• **What is needed**
Search the records below for the line containing "The width and height of the screenshot is (1000, 599).". Write out that line and every line after it exactly as written.

■ ■ ■

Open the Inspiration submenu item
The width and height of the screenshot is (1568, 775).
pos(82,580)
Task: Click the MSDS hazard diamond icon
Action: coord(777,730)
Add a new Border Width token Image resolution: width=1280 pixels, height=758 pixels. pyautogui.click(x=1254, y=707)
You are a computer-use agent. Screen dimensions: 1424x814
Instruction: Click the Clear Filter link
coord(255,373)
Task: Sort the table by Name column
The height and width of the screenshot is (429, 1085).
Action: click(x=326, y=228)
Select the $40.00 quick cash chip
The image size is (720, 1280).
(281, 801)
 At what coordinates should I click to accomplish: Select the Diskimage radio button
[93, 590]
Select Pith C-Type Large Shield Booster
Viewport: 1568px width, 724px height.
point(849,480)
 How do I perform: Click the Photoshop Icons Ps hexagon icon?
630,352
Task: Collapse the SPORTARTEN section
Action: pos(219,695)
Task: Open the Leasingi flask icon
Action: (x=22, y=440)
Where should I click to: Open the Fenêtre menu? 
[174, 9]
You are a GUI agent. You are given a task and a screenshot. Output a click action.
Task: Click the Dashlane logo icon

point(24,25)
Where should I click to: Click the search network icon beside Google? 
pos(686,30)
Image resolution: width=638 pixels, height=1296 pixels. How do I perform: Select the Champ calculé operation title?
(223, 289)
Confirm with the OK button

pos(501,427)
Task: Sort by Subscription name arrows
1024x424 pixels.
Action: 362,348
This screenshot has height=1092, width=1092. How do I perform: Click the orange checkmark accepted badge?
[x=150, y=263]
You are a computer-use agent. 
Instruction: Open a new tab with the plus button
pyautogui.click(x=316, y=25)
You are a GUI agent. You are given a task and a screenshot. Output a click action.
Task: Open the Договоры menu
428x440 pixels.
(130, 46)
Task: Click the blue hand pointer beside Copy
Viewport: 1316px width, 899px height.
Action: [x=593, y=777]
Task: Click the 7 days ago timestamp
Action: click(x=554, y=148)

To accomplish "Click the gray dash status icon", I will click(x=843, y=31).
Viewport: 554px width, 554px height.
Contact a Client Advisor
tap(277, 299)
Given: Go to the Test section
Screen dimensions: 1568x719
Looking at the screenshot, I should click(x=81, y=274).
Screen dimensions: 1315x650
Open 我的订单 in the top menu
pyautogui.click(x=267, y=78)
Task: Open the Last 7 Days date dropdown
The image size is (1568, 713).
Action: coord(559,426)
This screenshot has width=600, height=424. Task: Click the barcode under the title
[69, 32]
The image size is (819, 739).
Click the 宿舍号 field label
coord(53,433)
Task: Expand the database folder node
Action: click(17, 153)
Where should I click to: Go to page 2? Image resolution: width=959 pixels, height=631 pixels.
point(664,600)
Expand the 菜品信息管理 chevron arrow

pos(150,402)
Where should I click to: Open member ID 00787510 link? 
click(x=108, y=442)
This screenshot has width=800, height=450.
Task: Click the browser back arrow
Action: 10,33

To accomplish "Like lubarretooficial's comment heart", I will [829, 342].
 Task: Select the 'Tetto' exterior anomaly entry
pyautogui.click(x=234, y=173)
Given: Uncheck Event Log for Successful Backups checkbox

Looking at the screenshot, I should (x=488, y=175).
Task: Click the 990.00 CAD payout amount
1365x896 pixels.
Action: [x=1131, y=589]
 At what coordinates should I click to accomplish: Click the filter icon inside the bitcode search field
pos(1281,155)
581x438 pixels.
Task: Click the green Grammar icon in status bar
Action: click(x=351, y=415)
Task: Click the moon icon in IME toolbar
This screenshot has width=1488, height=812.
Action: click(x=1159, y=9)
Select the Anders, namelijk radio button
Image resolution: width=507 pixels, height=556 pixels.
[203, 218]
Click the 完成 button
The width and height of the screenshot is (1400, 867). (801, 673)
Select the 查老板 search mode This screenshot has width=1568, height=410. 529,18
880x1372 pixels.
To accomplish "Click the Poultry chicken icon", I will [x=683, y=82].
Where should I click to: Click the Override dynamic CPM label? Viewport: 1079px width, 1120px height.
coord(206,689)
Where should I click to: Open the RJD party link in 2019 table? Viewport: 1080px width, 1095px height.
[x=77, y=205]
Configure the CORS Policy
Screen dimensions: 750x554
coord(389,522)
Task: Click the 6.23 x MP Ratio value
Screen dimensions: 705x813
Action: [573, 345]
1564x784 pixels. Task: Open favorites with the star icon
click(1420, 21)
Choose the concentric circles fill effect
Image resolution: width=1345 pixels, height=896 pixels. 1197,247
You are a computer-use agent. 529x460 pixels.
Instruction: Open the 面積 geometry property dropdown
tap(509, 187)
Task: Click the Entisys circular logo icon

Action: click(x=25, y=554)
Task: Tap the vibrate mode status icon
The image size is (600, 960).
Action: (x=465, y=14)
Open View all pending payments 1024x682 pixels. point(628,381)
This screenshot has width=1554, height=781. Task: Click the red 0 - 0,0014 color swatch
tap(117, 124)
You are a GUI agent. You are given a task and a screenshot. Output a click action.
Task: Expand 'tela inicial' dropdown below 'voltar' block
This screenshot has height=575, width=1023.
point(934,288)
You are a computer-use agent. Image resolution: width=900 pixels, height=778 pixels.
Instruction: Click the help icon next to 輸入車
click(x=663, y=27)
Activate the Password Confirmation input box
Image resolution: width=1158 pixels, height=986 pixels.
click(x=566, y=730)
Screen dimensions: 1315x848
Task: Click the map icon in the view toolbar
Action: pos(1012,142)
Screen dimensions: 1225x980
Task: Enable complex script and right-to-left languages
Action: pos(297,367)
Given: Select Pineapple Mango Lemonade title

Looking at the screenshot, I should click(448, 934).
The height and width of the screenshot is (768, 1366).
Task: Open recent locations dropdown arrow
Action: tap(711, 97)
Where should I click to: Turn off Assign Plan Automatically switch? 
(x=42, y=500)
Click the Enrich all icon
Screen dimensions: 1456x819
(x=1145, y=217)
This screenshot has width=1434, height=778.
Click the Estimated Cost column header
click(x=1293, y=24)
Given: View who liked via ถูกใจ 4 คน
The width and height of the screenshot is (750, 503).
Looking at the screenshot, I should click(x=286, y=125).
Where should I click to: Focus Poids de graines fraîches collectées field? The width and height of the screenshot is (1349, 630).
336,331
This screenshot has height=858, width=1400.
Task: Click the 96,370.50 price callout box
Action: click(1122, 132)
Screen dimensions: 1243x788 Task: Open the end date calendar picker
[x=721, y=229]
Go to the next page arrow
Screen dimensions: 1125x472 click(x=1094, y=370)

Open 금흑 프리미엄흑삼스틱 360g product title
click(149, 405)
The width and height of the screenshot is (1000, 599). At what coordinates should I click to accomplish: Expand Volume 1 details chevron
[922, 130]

■ ■ ■

• **Task response**
The width and height of the screenshot is (1000, 599). At what coordinates should I click to accomplish: Expand Volume 1 details chevron
[922, 130]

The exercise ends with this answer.